Doug Nurse - Staff Thursday February 10
Rockdale County has been fined $11,500 by the state's Environmental Protection Division for 29 sewage spills into area waterways.
The fines would have been higher, but EPD reduced them because the county has been under an EPD order to fix its system since 1998 and is spending $16 million to upgrade its treatment plants and repair and refurbish its sewer lines, said Jeff Larson, manager of permitting and enforcement of water protection for the EPD.
"We used an expedited process which allows us to reduce the penalties to move forward and get it behind us," Larson said.
Laurie Ashmore, director of the county's waste water system, said conversations with EPD staff suggested the fines had been halved.
She said the county has spent about $7 million to fix and upgrade the system thus far.
"I think it's paying off," she said. "In the early part of last year, we had more overflows from lift stations than in the latter part of the year, and I think that's reflective of the equipment replacement and the strong effort we're making."
There were seven lift stations spills from March to August and one from August to December.
The largest spill, 172,800 gallons, occurred in November in a wooded area on Pine Log Road. The volume was so great because a county-hired survey crew waited two weeks to report the spill.
Twenty-four spills were categorized as minor mishaps of less than 8,000 gallons. Five were considered major spills.
Another large spill occurred into Snapping Shoals Creek in January when a pump lost power during an ice storm. One of the smallest spills was in March when 75 gallons of effluent spilled at Cedar Brook Court.
Some overflows occurred because grease blocked the pipes and caused backups, Ashmore said, pleading: "Please, don't pour grease in your pipes."

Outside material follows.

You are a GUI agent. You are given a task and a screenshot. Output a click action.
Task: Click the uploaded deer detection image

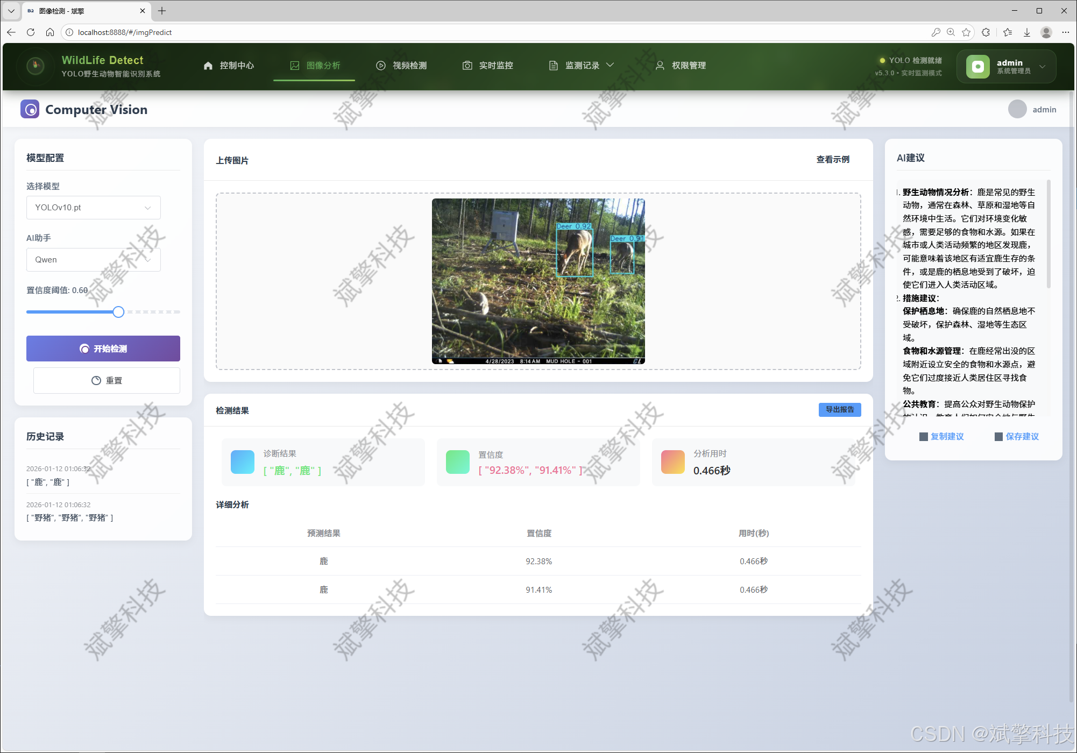(538, 281)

OMI, a private contractor that manages and operates the waste water system, will pay $3,350 for spills at plants. The county is responsible for spills from the collection system.
Another contractor is paying $1,100 for breaking a sewer line during construction. "They didn't know the pipe was there, and there was some digging and blasting going on," Ashmore said.
Another large spill, about 109,000 gallons, flowed into Snapping Shoals Creek in January when a pump lost power during an ice storm. That spill wasn't reflected in the latest EPD order.
The county falls under the metro Atlanta zero-tolerance policy in which all spills must be reported immediately and draw a penalty.
"We're making progress," Ashmore said. "We're trying to deal with maintenance and we're looking for trends in areas of repeat spills to be in front of those problems instead of just reacting when spills occur."